What are some common signs of stucco leaks?
Stucco leaks reveal themselves in many ways including: stucco stains, crumbling stucco, soft spots in the stucco, visible water seeping in at windows and at the floor line, brown streaks on the stucco, wet floors, discolored window trim pieces, warped baseboards, and musty odors.
Why is grading sometimes recommended in conjunction with stucco repairs?
While some stucco contractors will repair damaged stucco without recommending further repairs, we take a different approach. We investigate the cause of the stucco damage and take steps to remedy the situation so that you won't continue having problems. This could involve grading the soil to repair a drainage issue or other structural repairs such as rain gutter repair.

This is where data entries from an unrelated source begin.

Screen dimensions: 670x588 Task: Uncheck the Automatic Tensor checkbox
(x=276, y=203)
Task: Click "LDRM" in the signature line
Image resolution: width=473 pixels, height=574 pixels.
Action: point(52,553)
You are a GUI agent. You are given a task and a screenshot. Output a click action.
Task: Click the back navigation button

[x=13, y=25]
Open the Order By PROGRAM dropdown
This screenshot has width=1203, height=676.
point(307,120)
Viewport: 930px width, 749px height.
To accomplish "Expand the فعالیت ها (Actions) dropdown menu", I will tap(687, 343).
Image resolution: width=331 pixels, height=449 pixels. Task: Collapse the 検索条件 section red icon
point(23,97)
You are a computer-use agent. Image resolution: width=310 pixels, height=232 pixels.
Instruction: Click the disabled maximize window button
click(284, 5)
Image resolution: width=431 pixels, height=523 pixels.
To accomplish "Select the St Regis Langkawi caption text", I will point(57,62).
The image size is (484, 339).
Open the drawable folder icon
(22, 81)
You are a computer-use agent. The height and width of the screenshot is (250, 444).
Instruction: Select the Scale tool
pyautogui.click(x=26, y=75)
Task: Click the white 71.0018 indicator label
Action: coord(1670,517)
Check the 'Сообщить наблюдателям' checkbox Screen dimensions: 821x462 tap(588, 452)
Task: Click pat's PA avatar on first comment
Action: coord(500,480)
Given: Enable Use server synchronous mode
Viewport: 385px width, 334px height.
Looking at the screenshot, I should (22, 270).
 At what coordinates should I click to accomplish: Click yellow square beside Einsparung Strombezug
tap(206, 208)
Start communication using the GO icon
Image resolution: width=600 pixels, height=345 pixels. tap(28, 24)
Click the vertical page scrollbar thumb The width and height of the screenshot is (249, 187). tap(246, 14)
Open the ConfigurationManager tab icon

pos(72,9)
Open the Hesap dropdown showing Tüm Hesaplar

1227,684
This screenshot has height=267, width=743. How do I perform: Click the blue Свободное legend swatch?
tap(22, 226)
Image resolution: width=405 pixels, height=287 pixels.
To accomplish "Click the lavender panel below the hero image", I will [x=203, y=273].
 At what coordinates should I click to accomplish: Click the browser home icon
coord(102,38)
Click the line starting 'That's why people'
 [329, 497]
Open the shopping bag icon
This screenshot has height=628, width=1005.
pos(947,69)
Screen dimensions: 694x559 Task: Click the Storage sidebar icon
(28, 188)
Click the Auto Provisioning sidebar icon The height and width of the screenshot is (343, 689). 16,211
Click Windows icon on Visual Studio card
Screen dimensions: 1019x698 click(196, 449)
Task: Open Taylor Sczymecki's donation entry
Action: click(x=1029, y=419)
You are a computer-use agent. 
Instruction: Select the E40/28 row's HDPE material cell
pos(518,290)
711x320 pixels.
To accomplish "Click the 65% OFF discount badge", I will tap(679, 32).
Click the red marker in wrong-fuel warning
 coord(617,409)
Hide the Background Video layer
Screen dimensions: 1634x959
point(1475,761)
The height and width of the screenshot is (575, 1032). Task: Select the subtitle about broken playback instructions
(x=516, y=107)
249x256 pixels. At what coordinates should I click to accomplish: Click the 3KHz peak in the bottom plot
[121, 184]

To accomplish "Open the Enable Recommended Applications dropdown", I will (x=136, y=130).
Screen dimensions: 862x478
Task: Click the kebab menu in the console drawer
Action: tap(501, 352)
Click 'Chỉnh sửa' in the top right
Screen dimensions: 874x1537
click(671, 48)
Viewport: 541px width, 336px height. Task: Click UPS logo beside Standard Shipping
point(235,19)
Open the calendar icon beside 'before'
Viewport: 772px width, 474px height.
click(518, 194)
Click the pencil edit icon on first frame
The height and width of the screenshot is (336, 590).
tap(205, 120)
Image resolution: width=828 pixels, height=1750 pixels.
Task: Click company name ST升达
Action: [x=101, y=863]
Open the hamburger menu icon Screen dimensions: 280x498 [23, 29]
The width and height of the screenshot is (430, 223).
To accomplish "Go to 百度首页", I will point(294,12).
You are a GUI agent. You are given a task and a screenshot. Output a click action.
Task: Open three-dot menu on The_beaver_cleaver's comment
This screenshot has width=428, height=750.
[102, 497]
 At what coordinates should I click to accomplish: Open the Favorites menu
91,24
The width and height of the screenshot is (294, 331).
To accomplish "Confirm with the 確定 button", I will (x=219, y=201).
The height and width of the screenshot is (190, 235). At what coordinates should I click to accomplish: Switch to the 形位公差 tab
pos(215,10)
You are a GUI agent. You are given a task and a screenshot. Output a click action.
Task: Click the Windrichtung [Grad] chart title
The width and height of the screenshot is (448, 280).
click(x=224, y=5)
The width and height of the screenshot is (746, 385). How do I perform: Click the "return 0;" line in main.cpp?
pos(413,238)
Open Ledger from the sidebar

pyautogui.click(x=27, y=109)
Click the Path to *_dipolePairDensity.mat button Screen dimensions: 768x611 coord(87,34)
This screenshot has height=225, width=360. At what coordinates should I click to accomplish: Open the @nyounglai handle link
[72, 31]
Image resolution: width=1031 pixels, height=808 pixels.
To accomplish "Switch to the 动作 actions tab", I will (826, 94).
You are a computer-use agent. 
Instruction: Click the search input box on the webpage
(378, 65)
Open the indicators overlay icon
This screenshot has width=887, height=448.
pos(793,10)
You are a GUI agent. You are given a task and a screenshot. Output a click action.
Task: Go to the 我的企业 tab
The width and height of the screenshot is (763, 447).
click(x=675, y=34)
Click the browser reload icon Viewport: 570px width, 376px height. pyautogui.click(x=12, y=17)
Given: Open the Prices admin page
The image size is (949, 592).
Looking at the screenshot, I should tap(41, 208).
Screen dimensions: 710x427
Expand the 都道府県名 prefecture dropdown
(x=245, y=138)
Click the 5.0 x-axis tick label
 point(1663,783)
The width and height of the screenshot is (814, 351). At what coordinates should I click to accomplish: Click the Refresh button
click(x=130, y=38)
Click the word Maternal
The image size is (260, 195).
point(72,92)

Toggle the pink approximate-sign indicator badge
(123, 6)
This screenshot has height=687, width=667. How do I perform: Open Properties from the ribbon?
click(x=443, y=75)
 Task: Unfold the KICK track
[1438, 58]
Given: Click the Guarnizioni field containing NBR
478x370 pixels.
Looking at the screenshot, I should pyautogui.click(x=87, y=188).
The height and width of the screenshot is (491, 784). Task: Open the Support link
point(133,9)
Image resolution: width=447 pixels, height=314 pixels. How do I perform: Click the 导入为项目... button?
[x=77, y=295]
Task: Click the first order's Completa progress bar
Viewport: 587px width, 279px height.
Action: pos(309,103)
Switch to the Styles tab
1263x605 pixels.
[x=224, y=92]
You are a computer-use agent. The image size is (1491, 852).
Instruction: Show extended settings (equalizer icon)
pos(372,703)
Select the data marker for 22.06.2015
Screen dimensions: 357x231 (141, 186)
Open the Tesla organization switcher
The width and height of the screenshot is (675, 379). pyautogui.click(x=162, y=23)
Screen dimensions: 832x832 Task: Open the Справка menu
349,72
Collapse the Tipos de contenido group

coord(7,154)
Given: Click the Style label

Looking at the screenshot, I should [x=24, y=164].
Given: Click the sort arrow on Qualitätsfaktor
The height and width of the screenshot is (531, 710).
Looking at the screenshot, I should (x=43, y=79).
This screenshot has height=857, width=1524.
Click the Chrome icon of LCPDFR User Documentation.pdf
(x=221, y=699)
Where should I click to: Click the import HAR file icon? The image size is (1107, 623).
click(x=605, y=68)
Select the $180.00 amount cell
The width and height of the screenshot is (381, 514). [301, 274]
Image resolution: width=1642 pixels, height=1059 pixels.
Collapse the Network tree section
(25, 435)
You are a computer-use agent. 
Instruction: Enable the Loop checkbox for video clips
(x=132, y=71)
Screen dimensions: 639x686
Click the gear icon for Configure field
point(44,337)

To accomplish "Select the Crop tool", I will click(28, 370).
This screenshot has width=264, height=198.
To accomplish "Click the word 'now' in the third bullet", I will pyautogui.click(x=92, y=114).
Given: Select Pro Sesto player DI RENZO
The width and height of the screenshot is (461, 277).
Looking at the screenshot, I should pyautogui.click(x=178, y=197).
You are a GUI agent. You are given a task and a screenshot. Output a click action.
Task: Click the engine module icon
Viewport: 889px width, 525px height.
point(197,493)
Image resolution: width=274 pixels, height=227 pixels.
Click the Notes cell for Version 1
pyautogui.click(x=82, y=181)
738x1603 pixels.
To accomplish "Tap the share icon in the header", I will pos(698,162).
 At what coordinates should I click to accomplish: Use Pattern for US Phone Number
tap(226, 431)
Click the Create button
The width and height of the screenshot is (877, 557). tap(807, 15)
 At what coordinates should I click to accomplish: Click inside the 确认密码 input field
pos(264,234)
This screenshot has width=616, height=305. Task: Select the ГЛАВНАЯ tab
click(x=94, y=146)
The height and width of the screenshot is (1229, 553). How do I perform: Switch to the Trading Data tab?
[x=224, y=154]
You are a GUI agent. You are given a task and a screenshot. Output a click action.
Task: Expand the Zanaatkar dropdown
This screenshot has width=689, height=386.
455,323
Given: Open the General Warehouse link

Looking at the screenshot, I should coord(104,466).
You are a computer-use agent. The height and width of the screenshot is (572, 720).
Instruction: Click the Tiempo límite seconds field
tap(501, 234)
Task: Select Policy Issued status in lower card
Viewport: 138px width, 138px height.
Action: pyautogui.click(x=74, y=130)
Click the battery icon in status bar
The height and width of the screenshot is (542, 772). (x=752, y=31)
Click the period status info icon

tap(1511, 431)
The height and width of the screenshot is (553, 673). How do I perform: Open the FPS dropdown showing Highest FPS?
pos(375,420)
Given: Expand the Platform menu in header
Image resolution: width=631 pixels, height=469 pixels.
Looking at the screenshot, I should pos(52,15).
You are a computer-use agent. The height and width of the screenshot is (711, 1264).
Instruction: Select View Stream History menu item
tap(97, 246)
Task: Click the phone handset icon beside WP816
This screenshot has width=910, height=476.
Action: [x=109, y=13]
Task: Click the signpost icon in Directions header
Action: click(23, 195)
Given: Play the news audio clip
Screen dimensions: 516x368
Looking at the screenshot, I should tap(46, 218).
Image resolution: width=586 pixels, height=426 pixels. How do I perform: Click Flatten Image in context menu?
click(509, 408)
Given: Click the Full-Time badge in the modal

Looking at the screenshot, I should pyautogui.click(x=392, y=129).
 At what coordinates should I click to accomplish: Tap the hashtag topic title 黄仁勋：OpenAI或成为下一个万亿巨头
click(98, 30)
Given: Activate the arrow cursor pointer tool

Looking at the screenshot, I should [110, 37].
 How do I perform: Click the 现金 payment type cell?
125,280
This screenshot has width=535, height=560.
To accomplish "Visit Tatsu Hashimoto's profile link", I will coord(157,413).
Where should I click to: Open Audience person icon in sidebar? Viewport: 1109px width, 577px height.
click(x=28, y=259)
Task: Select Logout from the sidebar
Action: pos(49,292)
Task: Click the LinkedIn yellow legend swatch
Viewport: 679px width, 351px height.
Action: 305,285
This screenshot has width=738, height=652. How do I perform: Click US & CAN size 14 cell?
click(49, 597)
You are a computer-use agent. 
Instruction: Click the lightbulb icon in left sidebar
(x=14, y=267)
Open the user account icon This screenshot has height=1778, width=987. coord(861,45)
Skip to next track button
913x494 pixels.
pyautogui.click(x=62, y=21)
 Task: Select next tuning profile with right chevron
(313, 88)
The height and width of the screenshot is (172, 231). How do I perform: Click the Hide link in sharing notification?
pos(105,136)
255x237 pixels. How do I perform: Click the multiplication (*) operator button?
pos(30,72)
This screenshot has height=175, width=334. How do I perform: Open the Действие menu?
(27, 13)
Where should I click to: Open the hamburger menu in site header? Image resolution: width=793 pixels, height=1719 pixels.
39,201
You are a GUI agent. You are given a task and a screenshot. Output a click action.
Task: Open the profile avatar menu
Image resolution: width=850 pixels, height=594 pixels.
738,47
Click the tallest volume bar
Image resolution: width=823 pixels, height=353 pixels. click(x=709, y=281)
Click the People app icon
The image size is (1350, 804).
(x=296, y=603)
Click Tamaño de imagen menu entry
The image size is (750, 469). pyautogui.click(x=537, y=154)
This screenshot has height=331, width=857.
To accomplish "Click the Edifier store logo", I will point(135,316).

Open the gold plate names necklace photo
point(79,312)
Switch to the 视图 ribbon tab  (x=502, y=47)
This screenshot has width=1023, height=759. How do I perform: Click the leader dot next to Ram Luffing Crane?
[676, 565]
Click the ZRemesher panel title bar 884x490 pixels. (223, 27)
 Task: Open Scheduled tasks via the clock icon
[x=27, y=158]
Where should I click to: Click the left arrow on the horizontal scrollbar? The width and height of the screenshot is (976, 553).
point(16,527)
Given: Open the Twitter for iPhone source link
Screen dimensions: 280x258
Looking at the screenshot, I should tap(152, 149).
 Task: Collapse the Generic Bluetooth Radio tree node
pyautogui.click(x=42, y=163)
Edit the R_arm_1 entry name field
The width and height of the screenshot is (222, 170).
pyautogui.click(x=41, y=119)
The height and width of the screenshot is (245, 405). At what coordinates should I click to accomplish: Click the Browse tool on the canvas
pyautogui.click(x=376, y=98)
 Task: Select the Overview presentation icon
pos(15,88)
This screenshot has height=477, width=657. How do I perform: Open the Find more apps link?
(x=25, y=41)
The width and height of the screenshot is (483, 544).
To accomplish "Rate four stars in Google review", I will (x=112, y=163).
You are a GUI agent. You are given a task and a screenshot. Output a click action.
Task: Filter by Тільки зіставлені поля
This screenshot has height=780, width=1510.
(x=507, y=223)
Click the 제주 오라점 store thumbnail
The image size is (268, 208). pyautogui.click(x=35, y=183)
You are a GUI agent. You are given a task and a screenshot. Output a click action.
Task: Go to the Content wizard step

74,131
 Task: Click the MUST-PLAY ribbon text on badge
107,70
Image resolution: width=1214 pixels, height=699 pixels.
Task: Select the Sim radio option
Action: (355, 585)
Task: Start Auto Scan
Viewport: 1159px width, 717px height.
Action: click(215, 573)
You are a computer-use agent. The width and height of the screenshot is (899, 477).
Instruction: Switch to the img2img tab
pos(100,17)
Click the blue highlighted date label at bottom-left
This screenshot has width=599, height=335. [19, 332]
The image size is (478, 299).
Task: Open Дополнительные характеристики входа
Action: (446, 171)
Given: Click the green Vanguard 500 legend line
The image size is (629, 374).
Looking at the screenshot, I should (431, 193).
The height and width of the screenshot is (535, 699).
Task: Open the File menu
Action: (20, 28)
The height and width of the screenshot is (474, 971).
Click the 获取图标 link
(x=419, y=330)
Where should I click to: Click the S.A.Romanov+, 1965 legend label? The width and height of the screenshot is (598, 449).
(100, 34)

What's involved with stucco repairs?
Each stucco project has its own unique requirements with many requiring city permits, city inspections, and extensive structural repairs. We are committed to determining the cause of the damage and addressing it so that not only will your repaired stucco look good when we're done, it won't suffer the same fate a few years later.
How do I clean my stucco?
Stucco can be cleaned with a garden hose, gentle scrubbing, and detergent. Be careful with the water pressure as high pressure hoses can etch the surface or even blast way stucco.